On May 11 2010 the Prosecutor's Office of the Canton of Zug decided to discontinue the criminal investigation against the International Federation of Association Football (FIFA) and two of its employees concerning accusations of corruption. The decision to stop the criminal proceedings was based on the fact that the implicated FIFA employees paid SFr5.5 million as compensation to cover the damage.
Requests from various journalists to access the Prosecutor's Office decision to abandon the criminal proceedings were approved by the Prosecutor's Office and the Zug Cantonal High Court in 2011. FIFA, as well as the individuals affected, did not want to be named in the decision itself or for journalists to access the decision. However, on July 3 2012 the Federal Supreme Court rejected the appeal filed by the individuals, and FIFA subsequently withdrew its appeal.
The Federal Supreme Court stated that the right to access a decision to abandon a criminal proceeding is subject to a legitimate interest to obtain such information. However, it is sufficient that the petitioner can credibly demonstrate a serious interest in accessing this information. Furthermore, predominant public and private interests must not to be considered more important than a right to access for publication purposes.
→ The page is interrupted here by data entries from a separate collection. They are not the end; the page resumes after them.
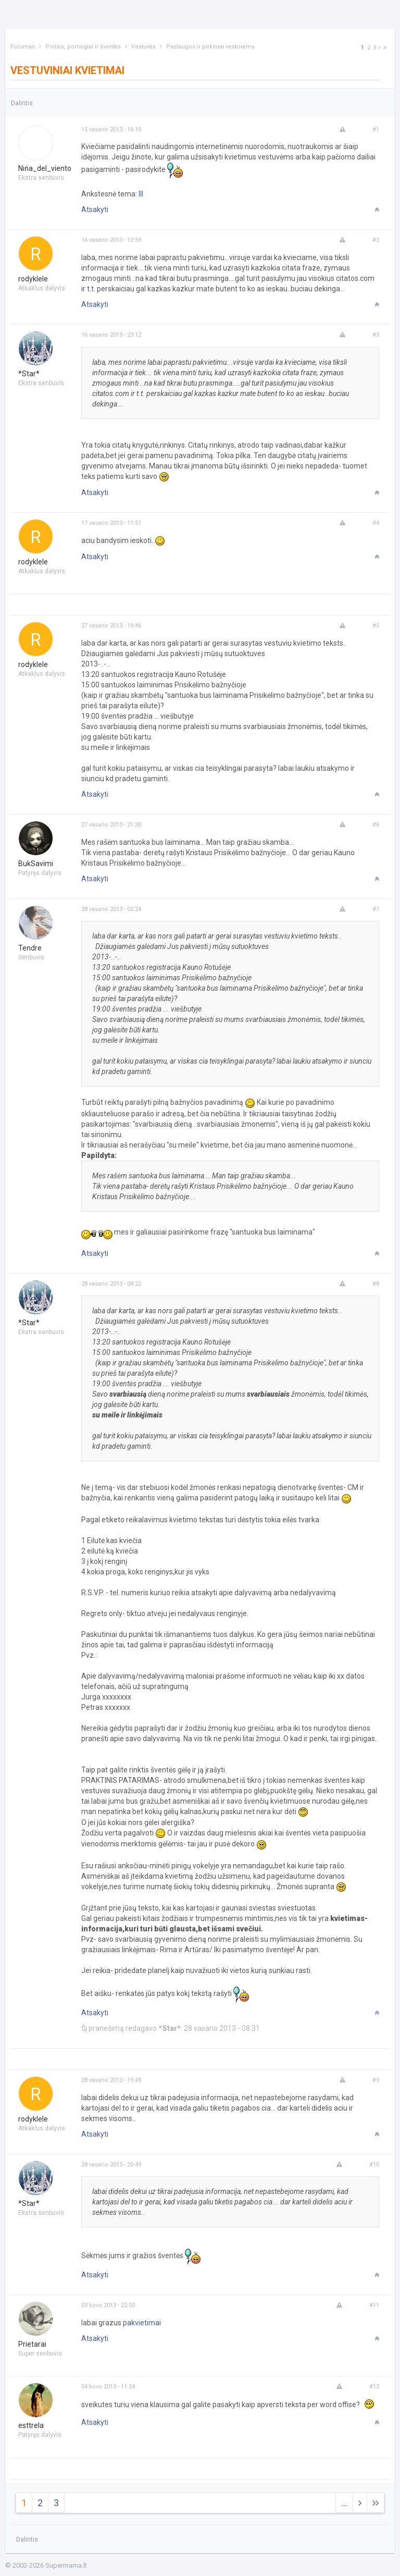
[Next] (380, 47)
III (141, 194)
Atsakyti (94, 209)
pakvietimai (142, 2323)
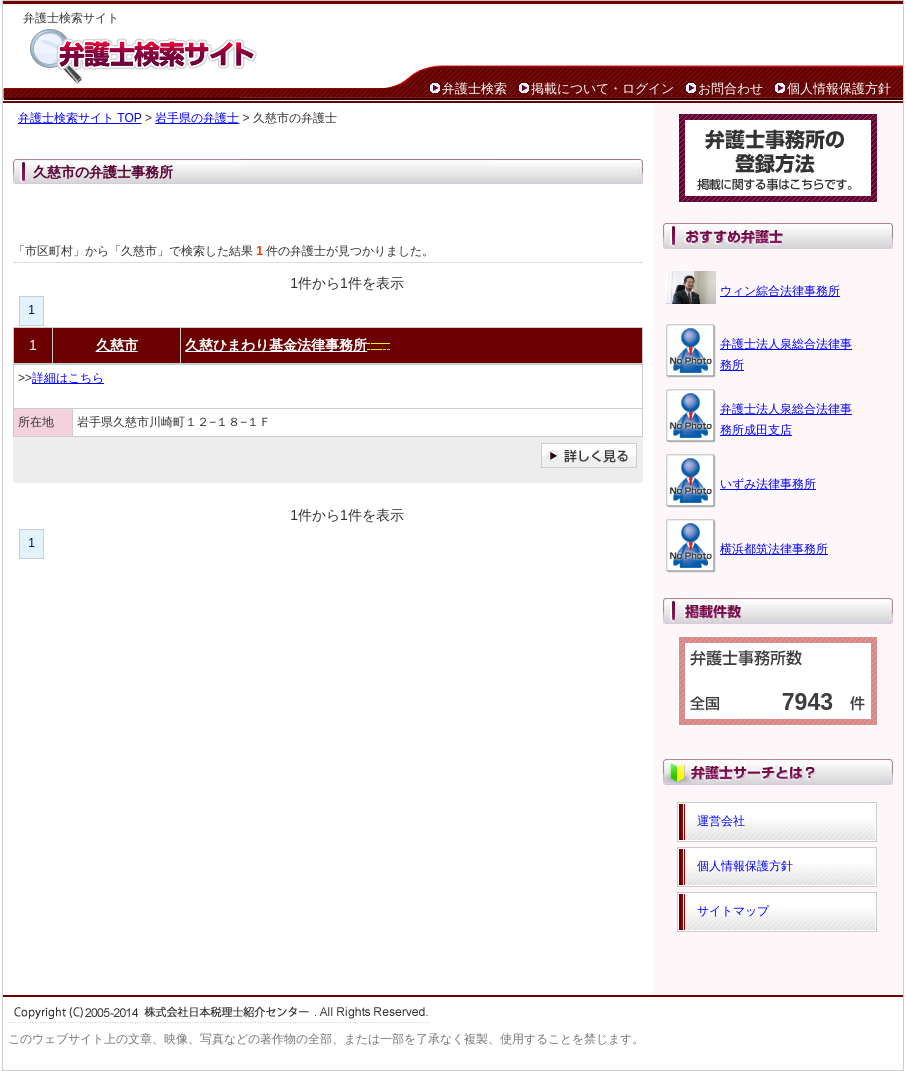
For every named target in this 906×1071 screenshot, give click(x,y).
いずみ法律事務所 (768, 484)
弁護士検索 (474, 88)
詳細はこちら (68, 378)
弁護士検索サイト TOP (80, 118)
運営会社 (721, 821)
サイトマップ (733, 911)
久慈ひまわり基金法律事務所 (276, 345)
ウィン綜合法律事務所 (780, 291)
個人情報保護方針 (839, 88)
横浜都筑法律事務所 (774, 549)
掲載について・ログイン (602, 88)
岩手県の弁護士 (197, 118)
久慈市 (117, 345)
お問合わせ (730, 88)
However, in case of conflicting interests, an abbreviation and/or partial anonymisation of the respective decision must be considered.
According to the court, the right of an interested person who was not involved in criminal proceedings also exists in matters in which a criminal proceeding was closed down due to a compensation payment, as in this case (Article 53 of the Criminal Code).
The court concluded that the outcome of this case was of great interest to the public. Furthermore, the accusations of corruption within FIFA represents a legitimate interest for journalists wishing to access such decision. Thus, the court affirmed the controlling function of the media relating to the activities of the public authorities and the judiciary.
Therefore, the names of the affected individuals, their dates of birth, legal counsels and functions within FIFA, as well as information concerning their financial circumstances, must be disclosed to the media. According to the court, this is the only way to understand the scope of the accusations, as well as the effect of the compensation paid to cover the damage, as a reason to end the proceedings.
The court was well aware that the publicity surrounding this decision and the permission to view the findings and other personal information will affect the personal rights of the individuals concerned. However, it was of the opinion that the private interests in defending such personal rights are sufficiently protected through the possibility of the judicial challenge of unjustified media reports, under Article 28 of the Civil Code and the strict professional code of ethics for Swiss journalists. According to the court, addresses belonging to the affected individuals will be kept anonymous to ensure that there will be no disproportionate pillory effect.